We found both HD and CHD mortality to be strongly associated with current smoking only, and the magnitude of the risk is diminished with past smoking. This supports the benefits of quitting smoking. This is in agreement with findings from many previous studies that showed that smoking cessation reduced the risk of subsequent mortality and further cardiac events [4245]. There has been debate as to the speed and magnitude of risk reduction of mortality when a smoker quits. Some studies found a meaningful reduction in risk after only 2 to 3 years [42, 44]. Some of the studies suggest that risk can decline to that of a lifelong nonsmoker [44, 45]. A systematic review of 23 prospective studies from different parts of the world strongly suggests that quitting smoking can reduce CHD mortality by 36 % [46]. They found this risk reduction relatively consistent, regardless of the factors like age or study population [46]. They also concluded that stopping smoking may have a greater effect on reducing the risk of mortality among patients with CHD who smoke than the effect of any other intervention or treatment [46].

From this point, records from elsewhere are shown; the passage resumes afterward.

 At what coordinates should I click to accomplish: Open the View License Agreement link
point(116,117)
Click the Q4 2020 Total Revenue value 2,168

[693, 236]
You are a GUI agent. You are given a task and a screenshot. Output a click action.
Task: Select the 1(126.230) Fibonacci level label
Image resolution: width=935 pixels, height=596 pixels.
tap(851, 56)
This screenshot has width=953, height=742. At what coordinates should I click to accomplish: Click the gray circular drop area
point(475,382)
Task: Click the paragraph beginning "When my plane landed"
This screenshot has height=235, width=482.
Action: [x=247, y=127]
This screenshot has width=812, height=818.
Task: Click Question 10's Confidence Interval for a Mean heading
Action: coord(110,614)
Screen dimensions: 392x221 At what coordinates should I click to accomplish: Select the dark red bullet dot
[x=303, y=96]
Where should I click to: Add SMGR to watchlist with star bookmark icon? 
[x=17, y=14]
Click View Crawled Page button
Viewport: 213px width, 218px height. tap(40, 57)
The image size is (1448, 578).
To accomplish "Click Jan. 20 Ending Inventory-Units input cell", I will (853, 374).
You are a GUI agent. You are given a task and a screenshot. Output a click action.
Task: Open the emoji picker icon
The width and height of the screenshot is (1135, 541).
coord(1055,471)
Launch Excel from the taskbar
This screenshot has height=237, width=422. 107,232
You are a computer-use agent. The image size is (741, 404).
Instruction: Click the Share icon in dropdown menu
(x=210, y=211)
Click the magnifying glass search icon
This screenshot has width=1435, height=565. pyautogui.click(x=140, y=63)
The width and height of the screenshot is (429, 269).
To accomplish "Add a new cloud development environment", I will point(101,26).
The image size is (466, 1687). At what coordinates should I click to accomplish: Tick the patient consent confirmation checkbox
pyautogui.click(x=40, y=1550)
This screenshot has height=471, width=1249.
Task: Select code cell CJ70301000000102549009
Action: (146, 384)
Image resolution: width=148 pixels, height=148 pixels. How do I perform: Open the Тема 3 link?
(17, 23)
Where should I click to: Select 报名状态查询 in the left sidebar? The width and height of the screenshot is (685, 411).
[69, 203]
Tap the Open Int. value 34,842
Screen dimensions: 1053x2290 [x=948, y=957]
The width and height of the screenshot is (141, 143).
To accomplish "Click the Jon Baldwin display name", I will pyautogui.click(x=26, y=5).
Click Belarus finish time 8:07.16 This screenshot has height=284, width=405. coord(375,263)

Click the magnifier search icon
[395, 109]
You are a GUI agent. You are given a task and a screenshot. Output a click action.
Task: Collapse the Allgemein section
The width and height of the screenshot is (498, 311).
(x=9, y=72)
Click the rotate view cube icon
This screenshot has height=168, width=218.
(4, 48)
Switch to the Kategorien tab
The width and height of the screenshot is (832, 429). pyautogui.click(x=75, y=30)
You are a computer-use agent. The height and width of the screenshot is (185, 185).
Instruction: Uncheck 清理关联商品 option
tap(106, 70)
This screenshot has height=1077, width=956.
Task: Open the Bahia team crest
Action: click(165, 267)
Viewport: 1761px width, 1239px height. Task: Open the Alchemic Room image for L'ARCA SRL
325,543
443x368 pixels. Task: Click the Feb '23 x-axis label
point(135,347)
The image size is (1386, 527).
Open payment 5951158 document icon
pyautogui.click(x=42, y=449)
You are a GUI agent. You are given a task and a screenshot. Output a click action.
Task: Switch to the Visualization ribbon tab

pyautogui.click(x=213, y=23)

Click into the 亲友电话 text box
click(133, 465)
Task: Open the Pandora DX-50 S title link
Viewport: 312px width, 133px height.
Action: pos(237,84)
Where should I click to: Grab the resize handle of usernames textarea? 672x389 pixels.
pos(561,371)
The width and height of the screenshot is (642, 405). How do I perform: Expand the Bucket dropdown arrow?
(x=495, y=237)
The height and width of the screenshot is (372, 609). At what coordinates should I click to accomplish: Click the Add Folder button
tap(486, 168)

A few limitations of our study need to be addressed. We assessed smoking status of individuals only at baseline. We were not able to get the updated smoking status of the participants over time. That is, some of our non-smokers might have had started to smoke as they were very young. It is also possible that some of our current smokers quit smoking and would have been classified as past smokers. Thus our study might have underestimated the risk as a recent study observed stronger associations of smoking with HD mortality when using updated information on smoking status [47]. We also were not able to calculate the effect of passive smoking on HD mortality. Individuals described as non-smokers could be at increased risk due to passive smoking, even if only occasionally exposed [48]. This also might lead us to an underestimation of the true risk. Another issue to be mentioned is, we had a small number of CHD deaths among never and past smoker categories and the categories were combined to provide more stable HR and SAF estimates. We acknowledge here the possibility of HR and SAF being underestimated by collapsing these groups and using them as reference. We were also not able to measure the dose response relationship and see the associations for light smokers versus heavy smokers due to limited number of deaths in this age group, especially for females. Finally, we did not have information on blood cholesterol, physical activity level and dietary habits of our participants and we could not control for them in our multivariable models. This might have confounded our estimates to some extent. However, we did control for other stronger cardiovascular risk factor like BMI, hypertension and diabetes mellitus and believe that our estimates were not affected by them.

Conclusion

The results of this longitudinal analysis come from a representative sample and thus may be generalized to the U.S. population. We showed a strong relationship between smoking and HD mortality among young adults that is likely causal. The results also showed that smoking was more harmful to women than men with regard to HD deaths. As the precise mechanism for this risk difference between men and women is unclear, our results suggest the need for more exploratory study into the pathophysiology of HD, particularly CHD among younger women. Our results also emphasize that inclusion of a female perspective in smoking control policies is essential even among the young adults. It is also recommended that effective interventions should target young adults and should not only be directed towards preventing smoking initiation. People should also know the benefits of quitting and they should be encouraged to quit smoking at an early age.